*** Block opens ***
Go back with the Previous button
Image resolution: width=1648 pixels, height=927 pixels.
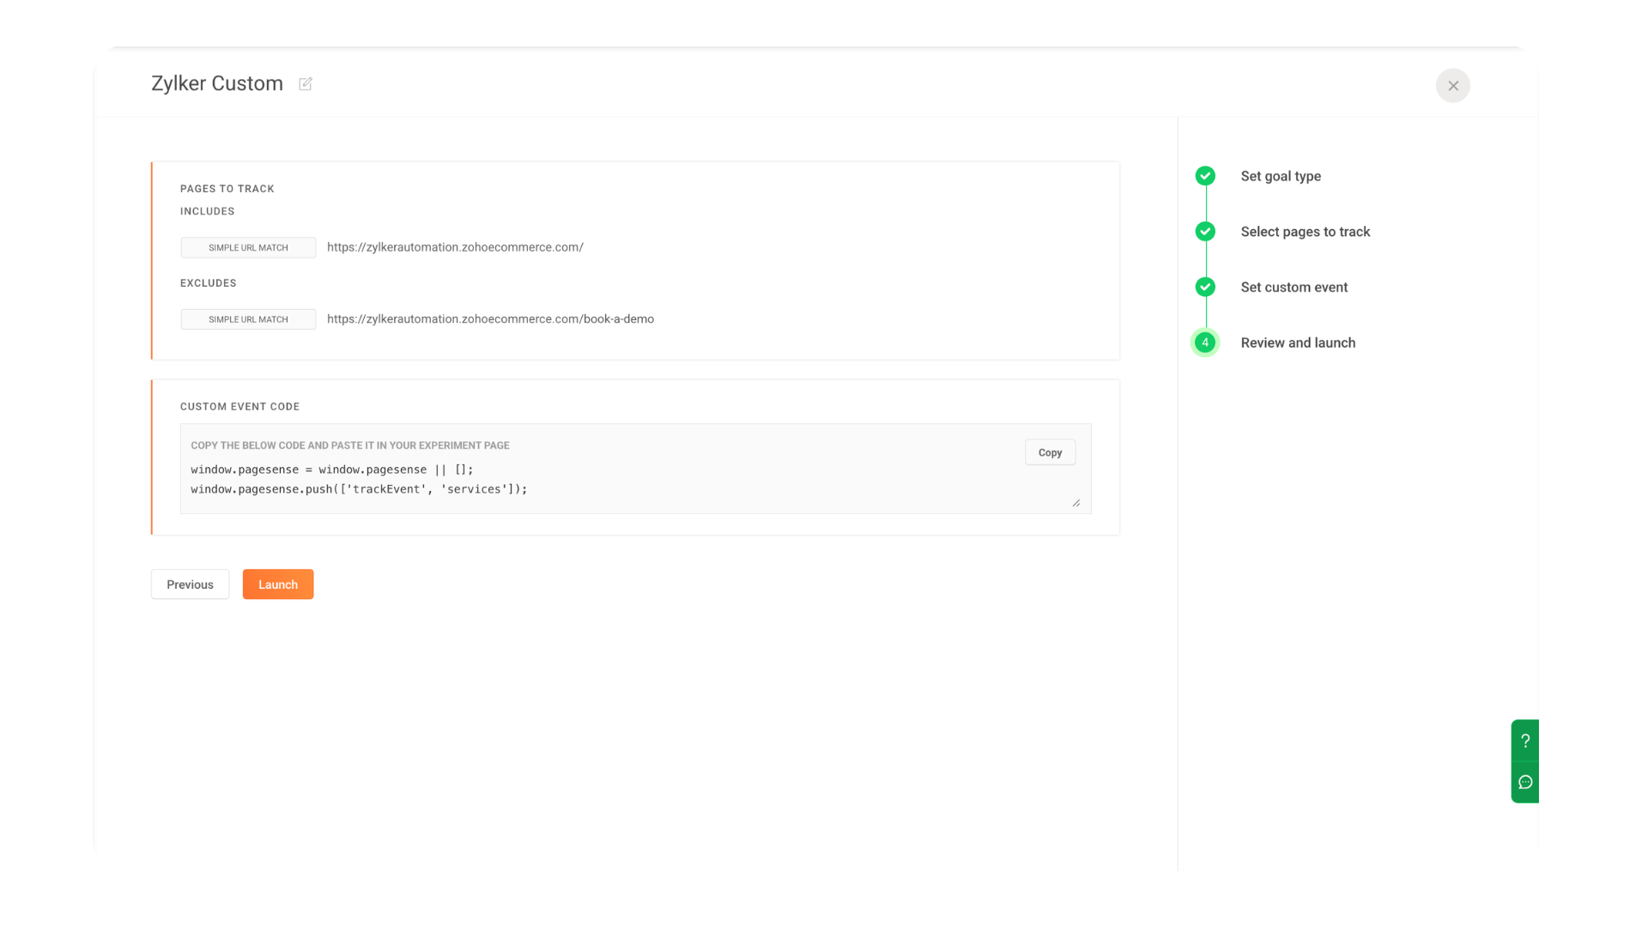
*** Block closes ***
*** Block opens ***
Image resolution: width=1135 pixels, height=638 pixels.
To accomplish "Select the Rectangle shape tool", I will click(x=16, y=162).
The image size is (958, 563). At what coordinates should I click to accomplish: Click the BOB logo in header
*** Block closes ***
- _REQUIREMENT_: Copy each line from the data that features the string "accomplish".

- _RESULT_:
To accomplish "Select the Rectangle shape tool", I will click(x=16, y=162).
The image size is (958, 563). At what coordinates should I click to accomplish: Click the BOB logo in header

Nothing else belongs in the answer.